Basharat Mehmood

Outdoor polymeric insulators are crucial components of the overhead power distribution and transmission network. However, leakage current (LC) develops on polymeric insulators, particularly in areas with severe contamination, which may lead to deep erosion from a severe (eroding) dry-band arcing (DBA). The erosion exposes the fiberglass core to weathering, leading to insulator failure. Silicone rubber (SR) is a commonly used insulating material for outdoor applications and has shown an outstanding erosion performance during the inclined plane test (IPT) under mild test voltages. However, more severe (critical) voltages are required to test strong materials that are highly loaded with inorganic fillers and in use today. Critical test voltages have been shown leading to material puncture or deep erosion with combustion under the eroding DBA. Current methods, such as analyzing LC waveforms using third harmonic and wavelet transform techniques, have demonstrated effectiveness in detecting DBA during IPT and correlating LC with erosion taking place gradually on the surface. However, the deep erosion rather takes place over much shorter periods of time under the eroding DBA, necessitating a reliable supporting technique to detect the phenomenon. Additionally, identifying material failure based on visual observations would also not be feasible during the IPT, as these techniques may not clearly identify deep erosion in the presence of liquid contaminant, continuous DBA activity, and surface residue.
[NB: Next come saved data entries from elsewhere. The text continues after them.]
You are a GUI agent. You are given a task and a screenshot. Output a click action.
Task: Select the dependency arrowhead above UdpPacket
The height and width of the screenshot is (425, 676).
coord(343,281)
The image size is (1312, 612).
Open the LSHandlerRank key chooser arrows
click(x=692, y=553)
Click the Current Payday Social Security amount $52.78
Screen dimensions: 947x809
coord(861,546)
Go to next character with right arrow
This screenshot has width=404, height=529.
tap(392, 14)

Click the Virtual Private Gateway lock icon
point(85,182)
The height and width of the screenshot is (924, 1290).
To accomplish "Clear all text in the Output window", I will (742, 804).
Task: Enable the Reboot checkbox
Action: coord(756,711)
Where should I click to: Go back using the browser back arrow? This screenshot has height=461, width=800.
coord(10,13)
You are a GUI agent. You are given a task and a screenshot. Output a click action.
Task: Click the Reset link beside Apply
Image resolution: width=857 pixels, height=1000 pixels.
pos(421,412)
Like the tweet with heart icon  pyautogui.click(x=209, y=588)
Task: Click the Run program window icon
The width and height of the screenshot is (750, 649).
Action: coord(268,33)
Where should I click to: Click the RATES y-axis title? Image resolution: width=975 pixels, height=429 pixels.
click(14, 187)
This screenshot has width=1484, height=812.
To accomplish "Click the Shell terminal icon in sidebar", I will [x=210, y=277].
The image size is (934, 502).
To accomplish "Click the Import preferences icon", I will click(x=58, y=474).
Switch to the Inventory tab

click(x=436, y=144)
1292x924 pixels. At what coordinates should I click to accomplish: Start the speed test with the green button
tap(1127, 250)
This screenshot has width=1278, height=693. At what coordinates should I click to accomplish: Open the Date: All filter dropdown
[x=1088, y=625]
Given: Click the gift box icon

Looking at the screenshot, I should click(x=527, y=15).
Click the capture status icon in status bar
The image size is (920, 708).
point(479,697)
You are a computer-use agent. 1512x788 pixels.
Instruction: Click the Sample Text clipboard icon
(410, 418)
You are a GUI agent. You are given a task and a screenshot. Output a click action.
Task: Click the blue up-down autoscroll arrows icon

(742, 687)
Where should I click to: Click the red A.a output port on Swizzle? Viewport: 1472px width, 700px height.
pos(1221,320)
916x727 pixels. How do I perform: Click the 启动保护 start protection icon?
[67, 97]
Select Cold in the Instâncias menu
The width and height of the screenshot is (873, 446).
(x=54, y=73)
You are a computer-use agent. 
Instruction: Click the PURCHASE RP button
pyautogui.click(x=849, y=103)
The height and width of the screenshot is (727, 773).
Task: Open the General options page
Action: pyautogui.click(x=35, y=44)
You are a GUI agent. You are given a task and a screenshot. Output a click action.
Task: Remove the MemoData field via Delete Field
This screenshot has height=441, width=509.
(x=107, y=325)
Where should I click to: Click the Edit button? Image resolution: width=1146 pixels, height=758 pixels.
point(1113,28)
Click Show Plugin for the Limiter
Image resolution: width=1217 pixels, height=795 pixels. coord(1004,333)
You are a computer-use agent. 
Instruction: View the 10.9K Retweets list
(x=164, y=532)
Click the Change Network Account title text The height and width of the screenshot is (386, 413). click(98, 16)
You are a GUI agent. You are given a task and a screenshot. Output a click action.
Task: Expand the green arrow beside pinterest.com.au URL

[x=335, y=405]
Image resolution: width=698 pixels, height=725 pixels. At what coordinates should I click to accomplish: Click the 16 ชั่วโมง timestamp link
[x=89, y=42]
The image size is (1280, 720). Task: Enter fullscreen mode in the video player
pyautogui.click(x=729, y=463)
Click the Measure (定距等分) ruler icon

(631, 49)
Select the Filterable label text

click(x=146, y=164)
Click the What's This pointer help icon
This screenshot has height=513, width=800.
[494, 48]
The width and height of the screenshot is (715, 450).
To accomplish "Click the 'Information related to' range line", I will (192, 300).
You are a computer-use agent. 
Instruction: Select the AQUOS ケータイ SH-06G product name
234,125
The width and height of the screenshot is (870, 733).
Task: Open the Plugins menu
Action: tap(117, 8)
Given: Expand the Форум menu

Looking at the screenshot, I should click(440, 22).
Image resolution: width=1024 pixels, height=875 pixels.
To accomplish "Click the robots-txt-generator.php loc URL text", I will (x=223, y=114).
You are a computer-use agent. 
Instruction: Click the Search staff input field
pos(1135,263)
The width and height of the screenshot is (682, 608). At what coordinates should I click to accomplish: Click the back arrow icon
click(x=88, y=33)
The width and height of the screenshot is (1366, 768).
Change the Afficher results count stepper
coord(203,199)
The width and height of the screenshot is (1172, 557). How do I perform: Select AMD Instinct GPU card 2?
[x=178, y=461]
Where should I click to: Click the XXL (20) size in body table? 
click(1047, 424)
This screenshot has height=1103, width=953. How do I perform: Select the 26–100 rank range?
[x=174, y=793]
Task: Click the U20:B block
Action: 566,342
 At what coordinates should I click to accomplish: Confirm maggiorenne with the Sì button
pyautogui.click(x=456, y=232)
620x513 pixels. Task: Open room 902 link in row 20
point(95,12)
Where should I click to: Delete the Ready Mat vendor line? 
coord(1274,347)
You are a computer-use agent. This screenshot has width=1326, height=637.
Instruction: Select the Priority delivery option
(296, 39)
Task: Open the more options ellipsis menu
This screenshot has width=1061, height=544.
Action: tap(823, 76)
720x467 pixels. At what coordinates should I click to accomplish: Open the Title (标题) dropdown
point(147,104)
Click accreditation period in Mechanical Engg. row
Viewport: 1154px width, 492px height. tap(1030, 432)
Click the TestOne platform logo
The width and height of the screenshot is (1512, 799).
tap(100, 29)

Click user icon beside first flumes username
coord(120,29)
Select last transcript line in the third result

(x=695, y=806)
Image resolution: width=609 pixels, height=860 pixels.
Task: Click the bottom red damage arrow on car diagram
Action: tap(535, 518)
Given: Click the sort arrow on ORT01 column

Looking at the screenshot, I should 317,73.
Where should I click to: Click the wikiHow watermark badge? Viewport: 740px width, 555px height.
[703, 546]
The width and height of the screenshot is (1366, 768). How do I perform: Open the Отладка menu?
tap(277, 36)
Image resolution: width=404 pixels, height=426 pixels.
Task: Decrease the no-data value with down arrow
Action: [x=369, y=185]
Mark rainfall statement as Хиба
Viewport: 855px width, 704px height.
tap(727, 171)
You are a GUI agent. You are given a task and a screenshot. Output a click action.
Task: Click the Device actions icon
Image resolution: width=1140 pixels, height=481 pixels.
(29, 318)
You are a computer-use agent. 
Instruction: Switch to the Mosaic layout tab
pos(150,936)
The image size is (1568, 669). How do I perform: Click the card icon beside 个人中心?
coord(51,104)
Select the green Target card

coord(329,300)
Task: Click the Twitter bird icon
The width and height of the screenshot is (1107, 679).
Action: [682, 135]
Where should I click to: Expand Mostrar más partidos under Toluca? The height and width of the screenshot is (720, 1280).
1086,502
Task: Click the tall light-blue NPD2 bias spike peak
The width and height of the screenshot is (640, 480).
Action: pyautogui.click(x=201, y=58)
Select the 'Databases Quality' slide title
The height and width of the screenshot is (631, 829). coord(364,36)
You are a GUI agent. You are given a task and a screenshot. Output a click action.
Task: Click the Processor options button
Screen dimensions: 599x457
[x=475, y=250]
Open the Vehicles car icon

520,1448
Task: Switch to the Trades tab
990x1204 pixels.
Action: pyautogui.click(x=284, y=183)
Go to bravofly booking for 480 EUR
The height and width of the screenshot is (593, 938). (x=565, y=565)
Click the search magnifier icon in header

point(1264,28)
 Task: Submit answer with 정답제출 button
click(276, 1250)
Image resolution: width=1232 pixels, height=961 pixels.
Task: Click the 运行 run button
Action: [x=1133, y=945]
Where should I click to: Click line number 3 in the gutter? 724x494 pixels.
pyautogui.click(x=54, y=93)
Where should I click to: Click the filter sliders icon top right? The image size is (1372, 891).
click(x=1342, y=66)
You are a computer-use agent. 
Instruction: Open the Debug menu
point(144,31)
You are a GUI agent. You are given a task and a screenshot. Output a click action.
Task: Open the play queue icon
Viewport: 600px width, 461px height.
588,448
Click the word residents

There is a critical need for an online and a non-intrusive method of identifying deep erosion failure during the IPT. Therefore, this research proposes the use of ultra-high frequency (UHF) detection technique of deep erosion failure during the IPT. The proposed method has the potential to be implemented as a reliable online and non-intrusive technique to identify deep erosion failure during the Inclined Plane tests.